Father rests his head, grown swollen,
against your shoulder, unbuttressed,
swaying in the bluster of someone
he left behind before your birth.
Where do you begin your search?

Father’s words are scrambled eggs.
He hands you the bowl, panicked,
asks you to separate frank from joke
but it’s a frenzied mess. He holds
a whisk in his hand, smoking gun.

Father’s elbows shiver like jazz
ensembles, but he hasn’t played
a note in years, you can’t squeeze
the music out. Jazz is not like that:
you can’t give father your calluses.

Father asks you, have I done good?
You nod, leaden, hold his childhood,
unwilling to dump it out, not knowing
where to keep it safe, not knowing
its shape beneath bloated skin.

Father is hopeful you’ll come around.
You haven’t been back in years.
You do not recognize his sinews
untempered by smoked herring
or rye bread. Doctor’s orders, see.

Father worries he is contagious,
is glad a continent separates you.
He does not understand the word
congenital, genealogy, generosity.
He’s asked for the keys to the family tree.

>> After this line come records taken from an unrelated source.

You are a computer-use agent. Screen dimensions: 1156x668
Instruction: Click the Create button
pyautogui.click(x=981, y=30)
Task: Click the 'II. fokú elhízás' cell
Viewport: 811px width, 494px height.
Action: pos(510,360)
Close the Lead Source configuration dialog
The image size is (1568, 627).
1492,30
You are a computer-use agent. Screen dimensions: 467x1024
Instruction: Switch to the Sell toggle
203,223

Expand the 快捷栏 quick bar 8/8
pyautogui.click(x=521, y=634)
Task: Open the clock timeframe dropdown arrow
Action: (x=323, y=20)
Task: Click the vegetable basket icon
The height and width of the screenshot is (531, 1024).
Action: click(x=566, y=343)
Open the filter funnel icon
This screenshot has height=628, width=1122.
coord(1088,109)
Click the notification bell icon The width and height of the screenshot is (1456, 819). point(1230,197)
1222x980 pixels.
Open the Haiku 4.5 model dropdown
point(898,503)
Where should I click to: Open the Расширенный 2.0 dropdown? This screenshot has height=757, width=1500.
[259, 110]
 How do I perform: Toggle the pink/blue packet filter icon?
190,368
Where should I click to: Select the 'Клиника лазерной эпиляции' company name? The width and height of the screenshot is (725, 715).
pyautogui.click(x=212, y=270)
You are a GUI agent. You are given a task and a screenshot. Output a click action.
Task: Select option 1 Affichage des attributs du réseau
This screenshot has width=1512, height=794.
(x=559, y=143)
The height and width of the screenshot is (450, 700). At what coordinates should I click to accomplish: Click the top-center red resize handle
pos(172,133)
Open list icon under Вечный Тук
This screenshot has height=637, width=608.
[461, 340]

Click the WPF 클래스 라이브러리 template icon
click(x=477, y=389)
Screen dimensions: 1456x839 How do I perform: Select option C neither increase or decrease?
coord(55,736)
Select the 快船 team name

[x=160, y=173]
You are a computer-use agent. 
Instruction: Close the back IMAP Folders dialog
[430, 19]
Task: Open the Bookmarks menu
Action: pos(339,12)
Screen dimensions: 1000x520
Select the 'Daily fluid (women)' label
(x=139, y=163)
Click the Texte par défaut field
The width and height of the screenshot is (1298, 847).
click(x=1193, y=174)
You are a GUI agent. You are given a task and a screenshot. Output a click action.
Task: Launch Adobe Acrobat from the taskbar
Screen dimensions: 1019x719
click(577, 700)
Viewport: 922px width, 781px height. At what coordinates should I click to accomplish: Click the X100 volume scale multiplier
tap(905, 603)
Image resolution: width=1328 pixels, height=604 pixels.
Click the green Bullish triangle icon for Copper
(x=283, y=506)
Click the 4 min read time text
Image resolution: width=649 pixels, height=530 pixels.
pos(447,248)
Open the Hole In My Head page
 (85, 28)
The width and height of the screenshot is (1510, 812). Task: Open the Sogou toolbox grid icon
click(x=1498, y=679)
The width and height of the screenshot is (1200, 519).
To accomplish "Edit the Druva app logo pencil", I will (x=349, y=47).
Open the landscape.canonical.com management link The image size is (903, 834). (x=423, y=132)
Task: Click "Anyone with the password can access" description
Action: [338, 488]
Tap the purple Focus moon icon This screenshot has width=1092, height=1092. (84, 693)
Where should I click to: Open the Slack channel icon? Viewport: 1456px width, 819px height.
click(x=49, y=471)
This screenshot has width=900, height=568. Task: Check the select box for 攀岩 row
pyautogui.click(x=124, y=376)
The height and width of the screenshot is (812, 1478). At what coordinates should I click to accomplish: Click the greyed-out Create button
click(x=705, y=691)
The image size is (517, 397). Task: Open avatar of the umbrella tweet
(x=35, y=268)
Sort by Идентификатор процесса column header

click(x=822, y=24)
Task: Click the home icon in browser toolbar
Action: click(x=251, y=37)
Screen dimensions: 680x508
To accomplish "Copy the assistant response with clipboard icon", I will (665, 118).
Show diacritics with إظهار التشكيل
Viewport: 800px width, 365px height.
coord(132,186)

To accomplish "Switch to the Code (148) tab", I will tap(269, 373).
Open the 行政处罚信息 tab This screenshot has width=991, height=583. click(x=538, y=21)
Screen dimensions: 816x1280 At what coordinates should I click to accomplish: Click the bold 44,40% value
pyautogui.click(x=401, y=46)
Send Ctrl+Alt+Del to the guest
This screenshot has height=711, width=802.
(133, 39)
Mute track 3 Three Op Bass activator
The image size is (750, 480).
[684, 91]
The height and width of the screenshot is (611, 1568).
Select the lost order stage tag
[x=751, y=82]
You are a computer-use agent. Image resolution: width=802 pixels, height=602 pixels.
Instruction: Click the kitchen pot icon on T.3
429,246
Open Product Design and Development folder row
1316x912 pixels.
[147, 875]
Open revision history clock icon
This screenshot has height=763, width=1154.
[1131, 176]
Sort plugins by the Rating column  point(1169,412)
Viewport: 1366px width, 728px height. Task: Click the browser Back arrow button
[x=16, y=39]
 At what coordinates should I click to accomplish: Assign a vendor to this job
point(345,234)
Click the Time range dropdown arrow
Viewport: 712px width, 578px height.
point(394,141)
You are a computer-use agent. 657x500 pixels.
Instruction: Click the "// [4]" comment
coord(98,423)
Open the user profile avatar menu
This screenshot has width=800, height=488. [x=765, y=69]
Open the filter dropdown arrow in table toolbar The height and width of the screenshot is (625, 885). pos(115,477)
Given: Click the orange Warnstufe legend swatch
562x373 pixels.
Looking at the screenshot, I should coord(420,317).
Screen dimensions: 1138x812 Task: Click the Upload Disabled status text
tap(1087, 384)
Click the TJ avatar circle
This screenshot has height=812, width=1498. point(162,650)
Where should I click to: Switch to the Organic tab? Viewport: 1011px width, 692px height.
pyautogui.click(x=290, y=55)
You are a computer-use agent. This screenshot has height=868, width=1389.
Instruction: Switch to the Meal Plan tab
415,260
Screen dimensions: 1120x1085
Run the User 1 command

Father chews pomegranate blossoms.
Sap seeps from his eyes, on a stool
in the garden: the photo gone grainy.
Light is waning. You want to capture him
but father’s gone back to larvae.

Father watches angry white men on TV.
He says it comforts him, to see their veins
reveal themselves. It’s not PC, he says,
with a twitch in his eye, slowly calcifying,
milky, murky. He only sees memories now.

Father sleeps sitting down, wool over thighs,
drool like powdered milk drying on his lap.
You tuck him in but he will not stay.
You turn off the TV but he wakes up.
If you do not move, he cannot see you.